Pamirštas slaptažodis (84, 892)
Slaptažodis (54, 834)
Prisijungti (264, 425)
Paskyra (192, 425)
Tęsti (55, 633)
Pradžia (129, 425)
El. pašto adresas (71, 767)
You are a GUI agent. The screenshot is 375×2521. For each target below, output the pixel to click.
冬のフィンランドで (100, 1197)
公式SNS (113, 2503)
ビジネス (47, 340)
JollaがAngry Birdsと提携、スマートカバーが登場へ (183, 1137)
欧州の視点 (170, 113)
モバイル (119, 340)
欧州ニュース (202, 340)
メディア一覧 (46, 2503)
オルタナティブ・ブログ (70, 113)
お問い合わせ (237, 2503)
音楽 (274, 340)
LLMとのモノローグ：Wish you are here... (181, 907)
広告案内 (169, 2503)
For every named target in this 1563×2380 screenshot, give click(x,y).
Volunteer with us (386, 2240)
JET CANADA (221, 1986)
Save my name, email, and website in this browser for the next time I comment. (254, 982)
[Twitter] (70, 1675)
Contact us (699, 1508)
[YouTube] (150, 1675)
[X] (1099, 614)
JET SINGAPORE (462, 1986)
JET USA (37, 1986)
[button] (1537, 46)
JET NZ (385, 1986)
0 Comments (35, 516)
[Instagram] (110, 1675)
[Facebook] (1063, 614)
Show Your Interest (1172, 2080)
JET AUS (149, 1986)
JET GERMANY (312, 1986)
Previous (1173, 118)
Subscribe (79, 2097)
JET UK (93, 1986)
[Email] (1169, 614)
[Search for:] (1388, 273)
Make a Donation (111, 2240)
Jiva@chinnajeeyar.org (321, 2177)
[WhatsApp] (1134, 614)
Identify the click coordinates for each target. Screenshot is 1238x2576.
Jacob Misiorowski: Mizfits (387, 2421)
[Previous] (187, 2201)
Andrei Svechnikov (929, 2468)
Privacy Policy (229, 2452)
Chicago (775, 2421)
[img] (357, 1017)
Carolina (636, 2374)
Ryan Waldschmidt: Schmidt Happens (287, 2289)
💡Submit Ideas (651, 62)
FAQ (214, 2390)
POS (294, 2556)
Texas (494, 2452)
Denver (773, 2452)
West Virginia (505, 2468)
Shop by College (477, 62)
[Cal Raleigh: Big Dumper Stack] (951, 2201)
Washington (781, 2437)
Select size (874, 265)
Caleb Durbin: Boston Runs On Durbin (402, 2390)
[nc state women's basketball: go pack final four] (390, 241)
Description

==============================

**Your objective:** Produce only the lines from the line containing "音楽 (274, 340)" through the line containing "Show Your Interest (1172, 2080)", inclusive of both, exactly as they stand in the entries above.

**Result below:**
音楽 (274, 340)
LLMとのモノローグ：Wish you are here... (181, 907)
広告案内 (169, 2503)
For every named target in this 1563×2380 screenshot, give click(x,y).
Volunteer with us (386, 2240)
JET CANADA (221, 1986)
Save my name, email, and website in this browser for the next time I comment. (254, 982)
[Twitter] (70, 1675)
Contact us (699, 1508)
[YouTube] (150, 1675)
[X] (1099, 614)
JET SINGAPORE (462, 1986)
JET USA (37, 1986)
[button] (1537, 46)
JET NZ (385, 1986)
0 Comments (35, 516)
[Instagram] (110, 1675)
[Facebook] (1063, 614)
Show Your Interest (1172, 2080)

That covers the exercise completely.